1. I was just nosing around monchacha this website by a young lady named Tara who does various zines including "We Like Poo" and there was this part with links to friends so I clicked Romy and ended up nosing around her site and she had a section about "cool women i don't know" which linked to Natalie Engel's Chest of Lust, Longing and Obsession and this was funny because like way back in '95 when I could only sporadically surf the internet at work using LYNX (no graphics, if you didn't know) I found this site. I didn't get a whole lot out of it, but there was some stalkerish stuff which interested me a bit. So, I ended up there again today and it doesn't appear to have been updated in the past three years, but I poked around anyway and in this section called CAST appeared Natalie Engel…Danielle Tropea and further down the list Killer…Julia Rabig. Here's the connecton. When I first moved to NY I was staying with Queen Itchie, another girl named Kerry, and Julia Rabig. Julia and Itchie went to high school together. I never got to know Julia well. She was plain, bespectacled, and into "causes." All I know is that Robert Crumb called hereccentric, which is saying a lot. The week before I arrived, a friend of Julia's had been sleeping on the living room couch and I kept hearing how horrible she was and how she listened to Liz Phair and used things without asking and how she was looking for a roommate and even though she'd never met me suggested to them that she and I get a place together since we were both new in NY. Well, her name was Danielle and I can only assume that she's the same Danielle who did that Natalie Engel site. I don't know why this weirded me out, but it did. Unrelated: that Kerry who lived in this apt. had a former friend named Carrie and it turns out that my friend Lance in Portland grew up and is still friends with the other Carrie and knows the other Kerry because he helped Carrie move out of the apt. the two shared. I had a brief, crazy obsession with Kerry's ex, which has nothing to do with anything, but it's funny that I'd meet him here and that my friend Lance would know who he was from a long time ago in Eugene, OR.
2. My friend Jane shares a loft here with this guy Richie from Berkeley. My sister was in Berkeley for a week before coming to the East Coast to say hi to me and while there hung out with all these people who know Richie.

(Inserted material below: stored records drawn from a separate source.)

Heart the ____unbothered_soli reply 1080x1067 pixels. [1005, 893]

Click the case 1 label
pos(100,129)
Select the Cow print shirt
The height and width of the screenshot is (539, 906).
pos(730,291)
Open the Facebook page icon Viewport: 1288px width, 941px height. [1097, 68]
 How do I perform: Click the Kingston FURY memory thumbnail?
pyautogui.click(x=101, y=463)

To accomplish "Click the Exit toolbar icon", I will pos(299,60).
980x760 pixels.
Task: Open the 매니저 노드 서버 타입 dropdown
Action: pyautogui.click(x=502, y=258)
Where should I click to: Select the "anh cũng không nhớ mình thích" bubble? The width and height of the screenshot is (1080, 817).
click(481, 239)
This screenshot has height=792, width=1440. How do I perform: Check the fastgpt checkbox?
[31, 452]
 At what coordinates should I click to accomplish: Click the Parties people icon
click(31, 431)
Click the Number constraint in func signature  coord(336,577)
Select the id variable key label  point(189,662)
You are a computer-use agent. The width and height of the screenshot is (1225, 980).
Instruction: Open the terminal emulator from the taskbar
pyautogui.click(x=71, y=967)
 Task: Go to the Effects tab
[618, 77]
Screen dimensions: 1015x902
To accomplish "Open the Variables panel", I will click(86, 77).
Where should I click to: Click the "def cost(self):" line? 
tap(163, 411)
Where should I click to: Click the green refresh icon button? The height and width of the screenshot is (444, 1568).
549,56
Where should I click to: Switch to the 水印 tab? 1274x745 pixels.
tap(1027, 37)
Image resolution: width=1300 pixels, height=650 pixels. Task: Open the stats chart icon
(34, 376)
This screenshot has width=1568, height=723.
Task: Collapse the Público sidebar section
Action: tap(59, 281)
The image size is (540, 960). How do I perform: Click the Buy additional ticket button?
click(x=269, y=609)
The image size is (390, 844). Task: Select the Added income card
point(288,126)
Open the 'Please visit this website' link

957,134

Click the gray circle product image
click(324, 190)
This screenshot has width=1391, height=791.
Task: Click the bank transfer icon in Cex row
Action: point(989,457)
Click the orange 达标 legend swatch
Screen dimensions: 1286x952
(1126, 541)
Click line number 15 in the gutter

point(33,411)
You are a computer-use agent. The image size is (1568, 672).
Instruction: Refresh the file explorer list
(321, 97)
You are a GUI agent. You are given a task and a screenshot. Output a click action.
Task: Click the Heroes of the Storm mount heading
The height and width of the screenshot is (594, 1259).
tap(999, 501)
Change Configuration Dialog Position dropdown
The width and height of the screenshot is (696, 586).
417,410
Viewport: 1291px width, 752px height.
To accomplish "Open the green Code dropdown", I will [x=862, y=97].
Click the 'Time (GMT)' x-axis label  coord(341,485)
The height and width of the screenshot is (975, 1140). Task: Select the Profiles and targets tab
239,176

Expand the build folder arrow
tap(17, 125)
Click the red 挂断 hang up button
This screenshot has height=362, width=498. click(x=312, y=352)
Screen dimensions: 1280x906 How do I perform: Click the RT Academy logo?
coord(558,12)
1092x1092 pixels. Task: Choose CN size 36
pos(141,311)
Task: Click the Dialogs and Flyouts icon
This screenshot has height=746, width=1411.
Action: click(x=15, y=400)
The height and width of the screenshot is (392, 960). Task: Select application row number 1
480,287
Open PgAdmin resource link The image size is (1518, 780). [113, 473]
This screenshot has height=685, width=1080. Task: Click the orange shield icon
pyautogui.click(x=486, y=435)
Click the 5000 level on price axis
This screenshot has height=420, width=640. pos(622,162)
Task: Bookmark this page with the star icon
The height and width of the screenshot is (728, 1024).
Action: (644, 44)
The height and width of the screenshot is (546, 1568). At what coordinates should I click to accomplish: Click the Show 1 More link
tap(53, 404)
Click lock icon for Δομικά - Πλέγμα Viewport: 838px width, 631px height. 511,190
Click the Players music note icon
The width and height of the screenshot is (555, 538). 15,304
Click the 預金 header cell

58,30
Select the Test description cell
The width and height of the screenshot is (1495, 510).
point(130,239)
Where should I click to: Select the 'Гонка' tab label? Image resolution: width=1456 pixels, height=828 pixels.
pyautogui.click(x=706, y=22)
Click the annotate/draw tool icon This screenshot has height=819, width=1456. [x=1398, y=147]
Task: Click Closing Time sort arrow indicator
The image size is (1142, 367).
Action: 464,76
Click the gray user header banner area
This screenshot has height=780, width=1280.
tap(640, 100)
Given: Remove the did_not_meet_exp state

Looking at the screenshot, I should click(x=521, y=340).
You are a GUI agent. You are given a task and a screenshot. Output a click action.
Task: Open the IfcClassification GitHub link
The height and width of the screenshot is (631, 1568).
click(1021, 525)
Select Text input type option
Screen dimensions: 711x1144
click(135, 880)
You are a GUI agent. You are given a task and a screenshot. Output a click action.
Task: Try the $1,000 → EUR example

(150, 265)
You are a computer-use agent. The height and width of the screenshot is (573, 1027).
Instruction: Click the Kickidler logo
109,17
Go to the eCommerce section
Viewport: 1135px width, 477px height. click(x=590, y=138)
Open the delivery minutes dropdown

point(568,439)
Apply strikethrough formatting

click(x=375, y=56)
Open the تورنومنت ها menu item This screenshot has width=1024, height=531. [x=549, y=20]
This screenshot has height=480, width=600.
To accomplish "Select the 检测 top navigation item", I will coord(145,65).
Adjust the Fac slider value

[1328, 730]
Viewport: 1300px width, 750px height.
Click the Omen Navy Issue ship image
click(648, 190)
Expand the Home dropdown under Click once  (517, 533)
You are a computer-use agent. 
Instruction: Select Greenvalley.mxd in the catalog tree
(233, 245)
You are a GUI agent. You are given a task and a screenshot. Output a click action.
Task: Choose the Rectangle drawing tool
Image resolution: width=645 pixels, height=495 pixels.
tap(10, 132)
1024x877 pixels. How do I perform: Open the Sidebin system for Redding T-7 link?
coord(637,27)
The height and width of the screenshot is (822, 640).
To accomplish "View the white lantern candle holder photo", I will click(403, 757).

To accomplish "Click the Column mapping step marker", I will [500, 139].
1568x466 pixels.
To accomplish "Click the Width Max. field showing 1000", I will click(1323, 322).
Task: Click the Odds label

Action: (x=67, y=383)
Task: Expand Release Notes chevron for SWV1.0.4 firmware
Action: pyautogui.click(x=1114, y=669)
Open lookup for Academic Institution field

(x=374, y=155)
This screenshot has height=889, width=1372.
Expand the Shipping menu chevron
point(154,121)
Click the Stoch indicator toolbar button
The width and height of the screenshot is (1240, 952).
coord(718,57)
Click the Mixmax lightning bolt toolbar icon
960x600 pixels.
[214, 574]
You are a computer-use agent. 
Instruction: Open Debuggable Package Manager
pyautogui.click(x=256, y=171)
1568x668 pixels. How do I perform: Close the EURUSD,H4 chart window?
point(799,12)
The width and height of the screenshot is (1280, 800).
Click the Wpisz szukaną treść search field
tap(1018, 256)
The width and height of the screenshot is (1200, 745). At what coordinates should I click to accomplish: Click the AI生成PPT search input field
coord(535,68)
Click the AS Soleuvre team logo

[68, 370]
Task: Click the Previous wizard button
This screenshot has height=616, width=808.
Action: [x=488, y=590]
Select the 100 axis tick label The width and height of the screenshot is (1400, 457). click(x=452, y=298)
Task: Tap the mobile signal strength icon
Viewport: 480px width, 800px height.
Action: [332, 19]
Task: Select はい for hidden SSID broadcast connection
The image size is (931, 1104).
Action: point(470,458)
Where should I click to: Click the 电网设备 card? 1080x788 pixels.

They had all these mutual friends without ever knowing each other. While in Berkeley she stayed with some crazy guy Ravi who is obsessed with marrying this girl Janelle. I don't personally know Janelle, but I do know that she is friends with Queen Itchie (from the previous paragraph) and currently lives with a boy named Seth who is my oldest zine-related penpal in the history of the world. We've been corresponding since he was a 15 yr. old in Arizona who wrote songs about Oprah and was obsessed with Macaulay Culkin. Now he's a whopping 19, lives in CA, and got money from David Spade to use his band's song in an upcoming movie. Weird.
3. In March this Irish guy, Rory, showed up here. His "girlfriend" in London, Leslie (who I don't even know and it turns out she only knew him for 5 days and plans on dumping him when he gets back and none of us knows whether or not we should tell him) knew he was taking a trip to NY so gave him my friend Marti's phone #. We've since befriended him and taken him under our wings and he's an all around good guy and we're sad that he's going back tonight. But anyway, my sister was here last week and they got to talking and it turns out that his brother is getting married May 29th in Swindon, the same small town my sister lives in in England. She's having a big party that same night. So now she's invited to a stranger's brother's wedding and he's invited to a stranger's sister's party and it's all good and fun and mixed-up.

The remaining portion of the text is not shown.